MJCF Director: Maria Gunnoe is a multi-award-winning Community Organizer and world-renowned Activist.  Maria is a lifelong resident of Boone County, WV.  Her work has been recognized globally.  She has worked in preserving and protecting the culture and history of rural West Virginia communities for 25 years.  In her role as MJCF Director, Maria works to improve the lives of the people in the communities that have been forgotten.

She works to increase educational advancement opportunities and enhance community safety through awareness of environmental degradation threatening people’s homes and lives.    She works to bring community resources to communities that have none.   Maria has traveled extensively and has spoken in colleges and universities throughout the country.  Her work continues to be broadly influential in curriculum nationally.  Maria takes great pride in being an Appalachian.  She inspires others throughout Appalachian communities to be proud of who they are and where they are from.

Maria has collaborated with the print media since the late 90’s to stop the destruction of WV’s rural communities.  She has been profiled in some of the largest media outlets available including Rolling Stone, the New York Times, LA Times, O Magazine, O’s Guide to Life, People Magazine, Vanity Fair, Elle Magazine, Smithsonian Magazine, Washington Post, National Geographic Magazine and more.  Her work has also been in countless films and books including ‘The People’s Curriculum for the Earth’ which is used in high schools nationally and the Emmy nominated film ‘Blood on the Mountain’.  Maria brings her global network and media experience to MJCF.
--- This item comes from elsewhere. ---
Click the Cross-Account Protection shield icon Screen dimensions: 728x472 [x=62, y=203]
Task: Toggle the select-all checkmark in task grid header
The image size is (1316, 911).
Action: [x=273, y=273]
Maria has testified before Congress on a number of occasions and has built relationships with people in power across the country. Her methodology is being used as a template to help preserve rural communities in Spain and she continues to influence policymakers in the federal and state government to bring opportunity to the Appalachian people in communities that historically depended on coal.

Maria’s awards include:

  • The 2012 Raoul Wallenberg Medal from the University of Michigan for her work to protect the basic human rights of the people in Appalachia.
  • The David Brower Lifetime Achievement Award.  
  • The 2009 Goldman Environmental Prize, (The Nobel Peace Prize for environmental work.)
  • The 2008 David v/s Goliath Award, (The Rainforest Action Network.)
  • The 2006 Joe A. Calloway Award for Civic Courage presented by Ralph Nader.
  • The 2005 West Virginia Environmental Courage Award, (The WV Environmental Council.)

Maria Graduated from WV Junior College with a Specialized Associates Degree in Medical Science/ Office Technology.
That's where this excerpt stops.